Paradise Group trial: Defence claims SP PowerGrid did not secure meter set-ups

Mr Eldwin Chua (right), chief executive officer of the Paradise restaurant group, and his brother Edlan, who is the business’ chief operating officer. -- ST PHOTO: WONG KWAI CHOW
Mr Eldwin Chua (right), chief executive officer of the Paradise restaurant group, and his brother Edlan, who is the business’ chief operating officer. -- ST PHOTO: WONG KWAI CHOW

SINGAPORE - Gas distributor SP PowerGrid, which manages high-, medium- and low-pressure gas pipes here, may not have properly secured its gas meter installations at 24 outlets under the Paradise restaurant group. As a result, unauthorised persons were able to gain access to their premises, resulting in the tampering that allegedly took place there, suggested Senior Counsel Engelin Teh, representing the restaurants.
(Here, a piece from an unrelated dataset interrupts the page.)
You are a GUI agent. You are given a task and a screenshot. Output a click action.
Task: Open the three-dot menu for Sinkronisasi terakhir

She brought up this possibility while cross-examining Mr Ang Soon Lim, a senior engineer with SP PowerGrid, on Thursday. Mr Ang, who finished testifying on Friday, disagreed that his employer had failed to secure the installations.

The Paradise group and 11 of its subsidiaries face 25 counts of tampering with the installations, and eight for dishonestly consuming gas supplied by City Gas.  The alleged tampering allegedly compromised accuracy and caused gas losses of 3,039,570.09 kilowatt hours - amounting to $640,313.25 in value - to City Gas. The alleged offences were discovered between March and May 2012 and involved 24 restaurants.
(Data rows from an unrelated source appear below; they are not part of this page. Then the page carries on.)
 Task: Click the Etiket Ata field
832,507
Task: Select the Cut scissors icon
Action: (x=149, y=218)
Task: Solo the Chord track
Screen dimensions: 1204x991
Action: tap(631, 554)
The second witness in the trial, SP PowerGrid technician Chew Ann Joon, took the stand on Friday. Prosecuting counsel for the Energy Market Authority, which regulates the gas industry here, will begin examining him when the hearing resumes at a later date. New dates will be fixed at a pre-trial conference on Jan 20.

The penalty for altering and tampering with a gas meter is a fine of up to $10,000 and a jail term of up to a year. Dishonest use of gas could be punished with a fine of up to $50,000 and up to five years in jail.